The relationship between Mandelson and Epstein, and the appointing of the former as ambassador to the US resulted in a scandal for the Starmer administration as well as calls for Prime Minister Keir Starmer to resign.

==== Mette-Marit, Crown Princess of Norway ====

Epstein maintained a close association with Mette-Marit, Crown Princess of Norway (later Queen Mette-Marit) between 2011 and 2014. Mette-Marit and Epstein met several times, and she stayed in Epstein's Palm Beach mansion as late as 2013.

Documents revealed in 2026 showed that Mette-Marit was in correspondence with Epstein from 2012 to 2013. She repeatedly stated she was "dying of boredom" over royal duties, discussed adultery, the work of Vladimir Nabokov, and pictures of naked women she wanted to give to her then 15-year-old son Marius Borg Høiby as a wallpaper; they further discussed Epstein's "wife hunting" and dating of multiple young women, she suggested Epstein connect with Scandinavian women, asked him about "island life" and whether he enjoyed "sweetness", and they exchanged deeply intimate and personal messages about love and longing.

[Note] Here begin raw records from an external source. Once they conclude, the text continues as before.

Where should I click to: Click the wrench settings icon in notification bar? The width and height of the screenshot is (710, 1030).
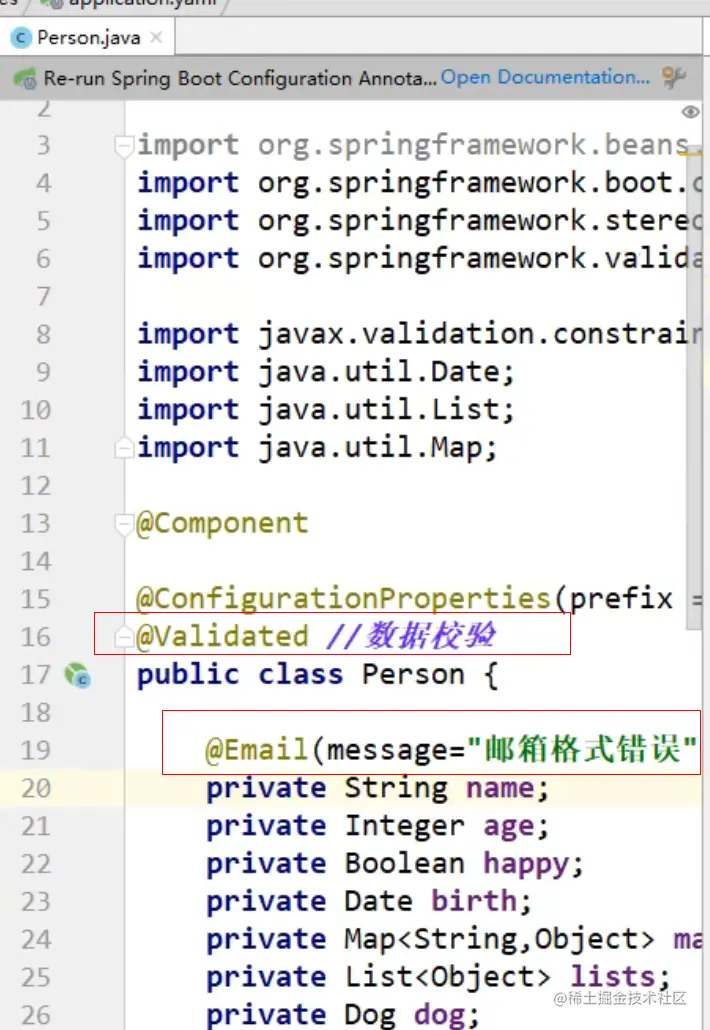[674, 78]
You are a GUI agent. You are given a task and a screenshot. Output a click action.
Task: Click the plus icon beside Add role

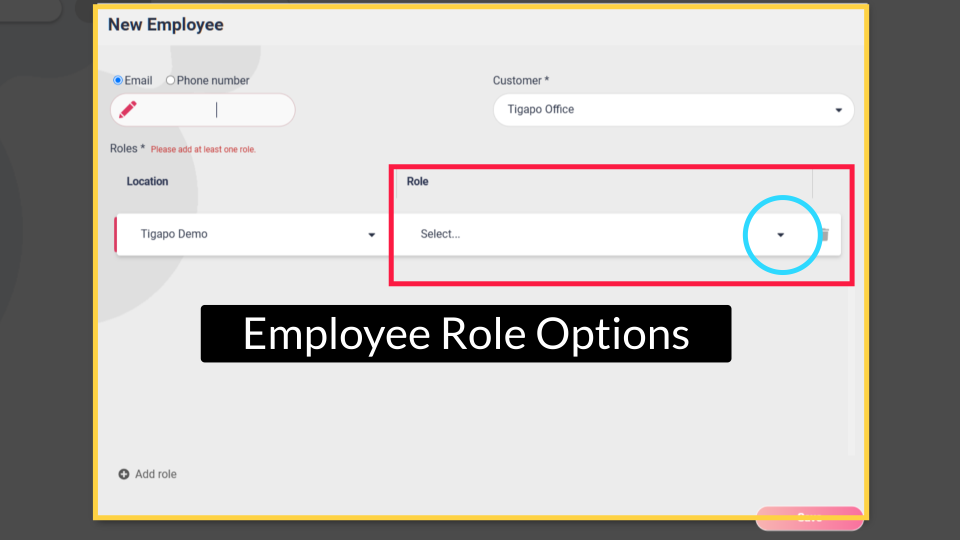(x=124, y=474)

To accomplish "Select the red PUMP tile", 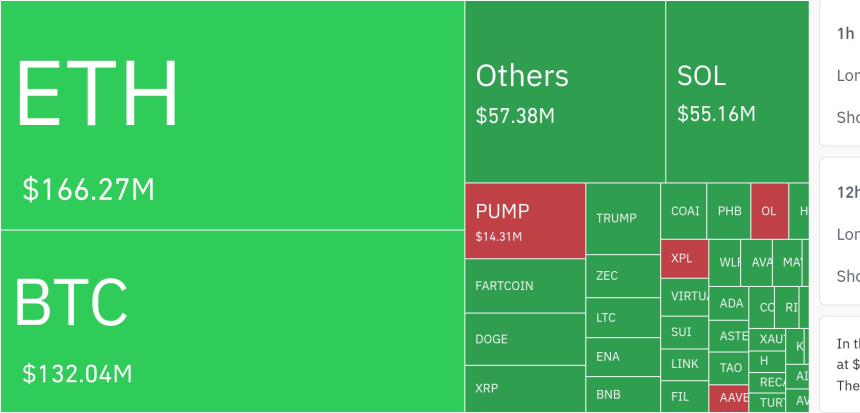I will pos(525,220).
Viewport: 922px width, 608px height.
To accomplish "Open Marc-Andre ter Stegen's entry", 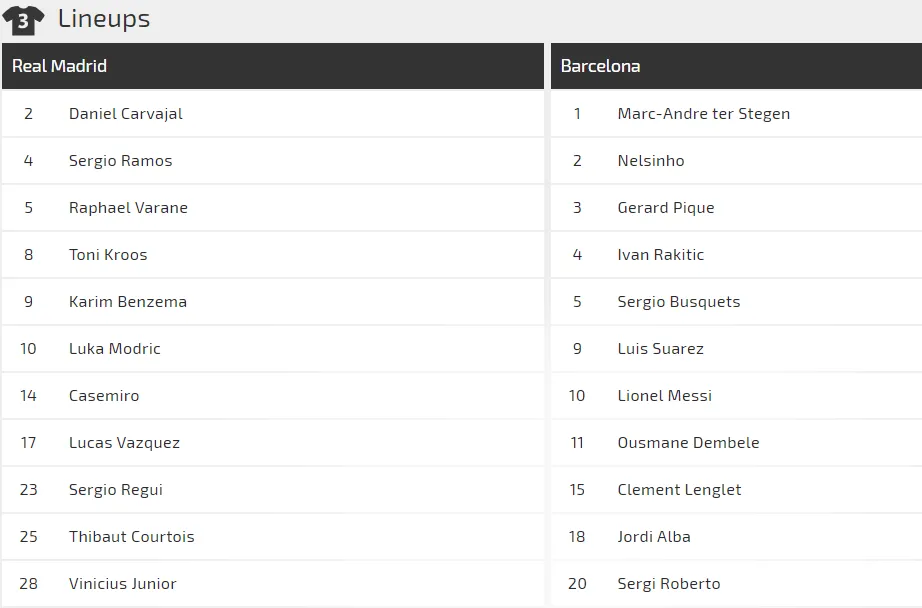I will point(704,114).
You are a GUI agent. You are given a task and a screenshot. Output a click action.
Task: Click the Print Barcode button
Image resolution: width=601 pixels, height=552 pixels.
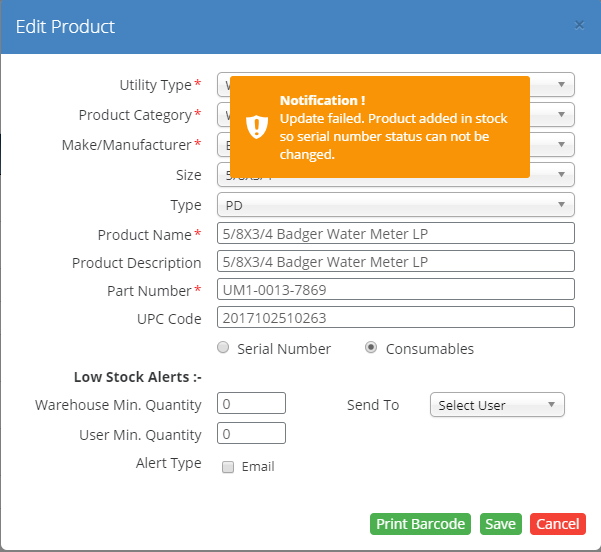421,524
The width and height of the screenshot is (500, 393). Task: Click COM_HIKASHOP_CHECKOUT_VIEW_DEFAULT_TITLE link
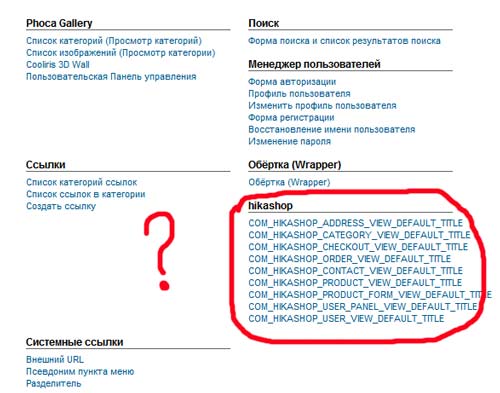358,247
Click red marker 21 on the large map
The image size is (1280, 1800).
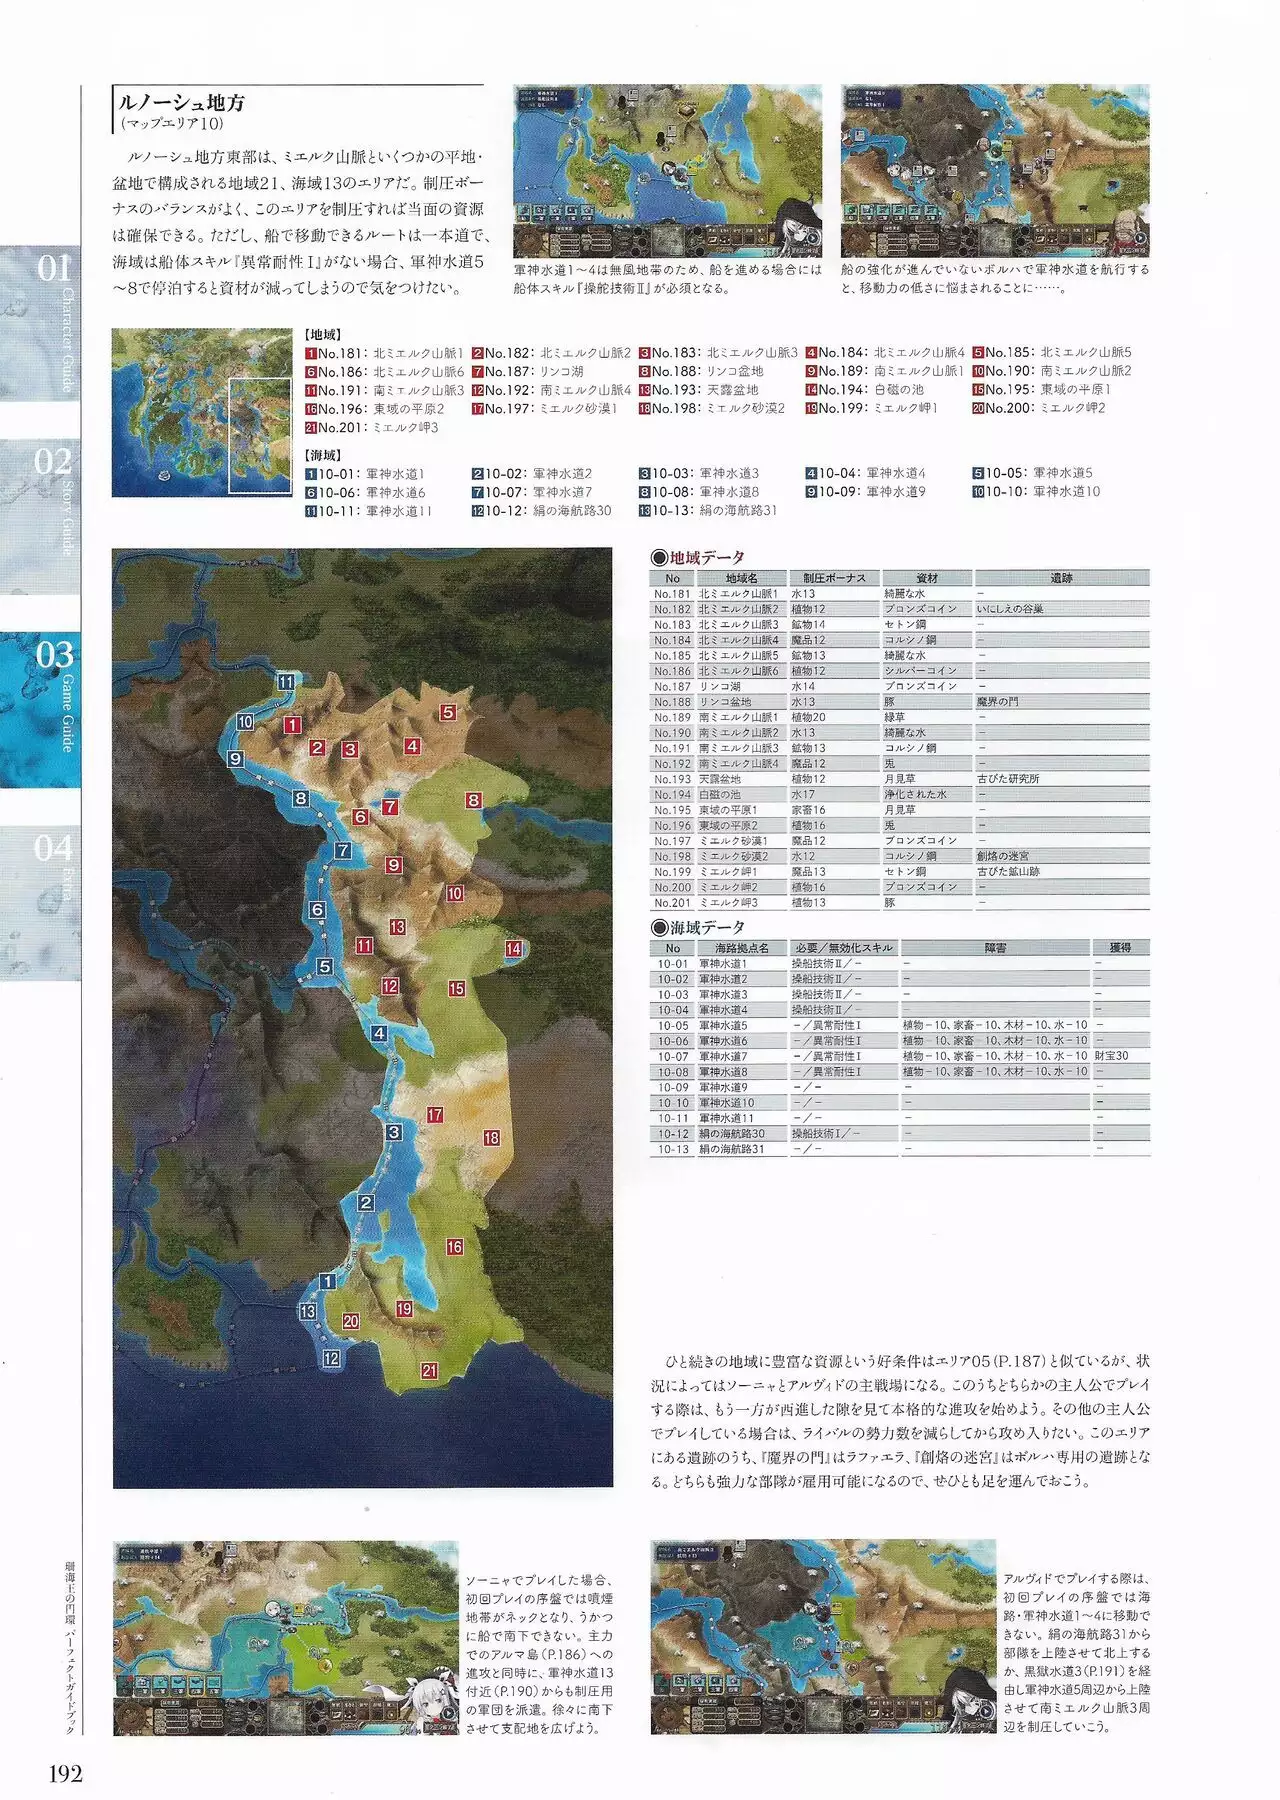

Several organizations have started processes to strip Mette-Marit of her patronages. Experts have stated that the scandals involving the royal family's conduct increasingly undermine its role as a representative of the Norwegian state abroad.

==== Mark Middleton ====

American businessman and lawyer Mark Middleton was a mutual friend of both Bill Clinton and Epstein. Visitor logs indicate Epstein paid 17 visits to the White House, often to meet with Middleton, one of Clinton's top fundraisers and assistant to the White House chief of staff, between 1993 - 1995. Middleton, a friend of Clinton's from Arkansas, was later identified as having facilitated Epstein's White House access in at least three instances. Middleton also flew with Epstein on the Lolita Express, his private jet, in May 1994. On May 7, 2022, Middleton was found dead at the Heifer Ranch in Perryville, Arkansas, approximately 30 miles from his home. Authorities reported that he was found hanging from a tree with an extension cord around his neck and a shotgun wound to his chest.

==== Marvin Minsky ====

American cognitive and computer scientist and artificial intelligence researcher Marvin Minsky was an associate and grant recipient of Epstein. Minsky received a $100,000 research grant from Jeffrey Epstein in 2002, four years before Epstein's first arrest for sex offenses; it was also the first donation from Epstein to MIT. Minsky organized two academic symposia on Little Saint James, Epstein's private island, one in 2002 and another in 2011, after Epstein was a registered sex offender. Virginia Giuffre said she was sent by Epstein to have sex with Minsky; Minsky's widow, Gloria Rudisch, has denied this.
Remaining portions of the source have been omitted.